The local resident and 'Smile' star made the shock claim during a Channel 4 interview with Jon Snow.

She also claimed that the government were trying to "micromanage" people's grief.

Police have revealed that 17 people have died so far as a result of the fire but have warned that number is expected to rise in the coming days.

However, Allen said that she has heard from "off the record numbers" given to her from policemen and firemen, that the figure is closer to 150.

During her Channel 4 interview, she said: "If we are talking about bringing reality into these people's lives, I think what people would really like is a more honest count of how many people have actually died in this event, how many people have been killed.

Lily Allen - Wikipedia Commons

Lily Allen - Wikipedia Commons

"I feel like the government are trying to micromanage people's grieving here.

"I have never in my entire life seen an event like this were the death count has been downplayed by the mainstream media.

"Seventeen? I'm sorry but I am hearing from people the figure is much closer to 150 - and that many of those people are children.

"They are off-the-record numbers I have been given from policemen and from firemen."

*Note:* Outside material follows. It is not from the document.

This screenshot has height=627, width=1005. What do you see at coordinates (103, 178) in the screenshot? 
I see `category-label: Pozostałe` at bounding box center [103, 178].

Presenter Jon Snow attempted to interject and said the difficulty is having to identify bodies and said there was "very little left in this building".

Allen responded: "Why is that not coming out now?

"I don't understand."

The search for the bodies of those killed in the Grenfell Tower inferno is still continuing with more than 70 people believed to be unaccounted for since the blaze.

Six bodies have been recovered from the gutted 24-storey tower, while 11 have been located inside, but cannot yet be removed.

Metropolitan Police commander Stuart Cundy responded to speculation that the number of dead could exceed 100, saying: "For those of us that have been down there, it's pretty emotional, so I hope it is not triple figures, but I can't be drawn on the numbers."